In a rare instance of corporate activism, the shareholders of Lakshmi Vilas Bank (LVB) have voted seven directors out from the bank’s board, including MD-cum-CEO S. Sundar and two others who belonged to the promoter group, reflecting their displeasure with the working of the bank, particularly its finances.

Details of the voting results of the annual general meeting (AGM) held on September 25 were released late on Saturday night.

On Sunday, LVB sought to assuage the concerns over the outcome of the AGM. The lender said in a statement that though the re-appointment of the seven directors was not approved, the bank continues to have a fully functional board of directors, including three independent directors.

“Till a new managing director is appointed, the existing senior management team along with the board of directors will discharge the day-to-day affairs of the bank as usual,” it said.

At the shareholders’ meet, 15 resolutions were put to vote. Of this, 11 pertained to the appointment of directors, which included that of Sundar. The rest related to the raising of capital, adoption of audited financial statements of the bank for the year ended March and the appointment of statutory auditors.

The shareholders did not give their approval to a proposal to appoint P Chandrasekar LLP, chartered accountants, Bangalore, as the statutory central auditors of the bank.

Shareholders also voted out the proposal to re-appoint S. Sundar, who took charge as the MD and CEO of the bank on January 1, 2020. While approving Sundar’s appointment, the RBI had fixed his term till November 30 or till a new MD and CEO took charge, whichever is earlier. Around 60.6 per cent of the votes polled came against this resolution.

A similar result was also seen in the case of the two directors belonging to the promoter group — N. Saiprasad and K. R. Pradeep— who were the non-executive and non-independent directors of the bank.

The proposals to appoint four other directors — Gorinka Jaganmohan Rao, Raghuraj Gujjar, B. K. Manjunath and Y. N. Lakshminarayana Murthy — were also rejected.

However, the appointments of G. Sudhakara Gupta, Shakti Sinha, Satish Kumar Kalra and Meeta Makhan were passed with more than 99 per cent votes in their favour.

Following the voting results, the bank at present has six directors on its board. The other two directors on its board are RBI nominees —  Rajnish Kumar and Sundaram Shankar.

The development comes at a time the bank is close to a merger with Clix Capital.

In June, the lender had announced that it has received a non-binding letter of intent from Clix Capital Services and Clix Finance India to pick up a stake.
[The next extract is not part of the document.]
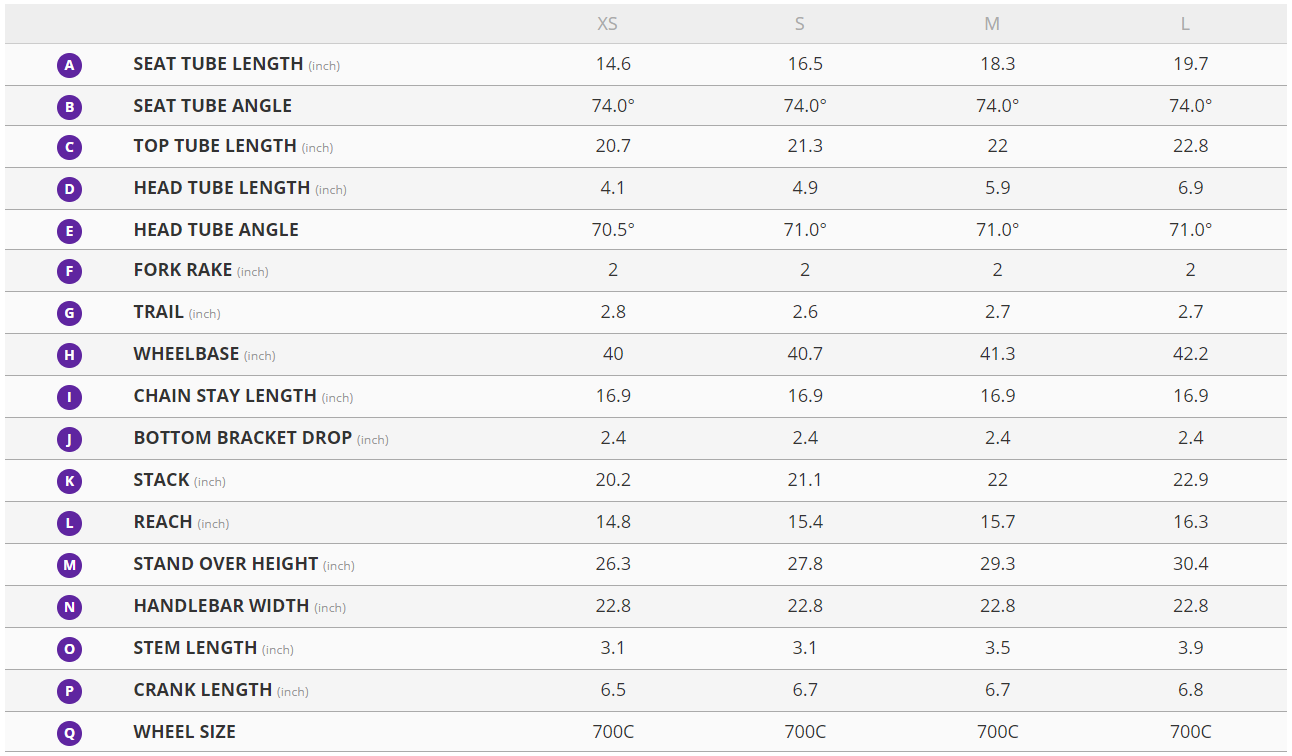Select the Stem Length value for size L
The image size is (1292, 756).
coord(1190,648)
The bank on Sunday said it will continue the process of considering and evaluating the proposed amalgamation with the Clix Group.

It disclosed that the mutual due diligence is substantially complete and additionally, to strengthen its capital, the shareholders have approved a resolution authorising the bank to undertake capital raising through a follow-on offer, rights issue, QIP or other available routes.

Clix was founded by Pramod Bhasin and Anil Chawla (formerly  with GE Capital) and backed by private equity firm Aion Capital.

In October last year, the RBI rejected the proposed merger of Indiabulls Housing Finance (IHFL) with LVB.

LVB, which is under the prompt corrective action (PCA) of the RBI, posted a net loss of Rs 112.28 crore for the first quarter of the current fiscal compared with a loss of Rs 237.25 crore in the same period of the previous financial year.

However, its gross non-performing assets (NPAs) rose to 25.40 per cent of the gross advances from 17.30 per cent in the earlier quarter. Its tier-I capital ratio turned negative at 1.83 per cent against the minimum requirement of 8.875 per cent.

On Sunday, LVB said its liquidity position was comfortable, with the liquidity coverage ratio (LCR) in excess of 250 per cent, about 262 per cent against the minimum 100 per cent required by RBI. The bank continues to enforce cost reduction measures both of direct and indirect costs. Further, besides the existing business, the bank will continue its focus on capital-light loans.

All eyes are now on the next step to be taken by the Reserve Bank of India.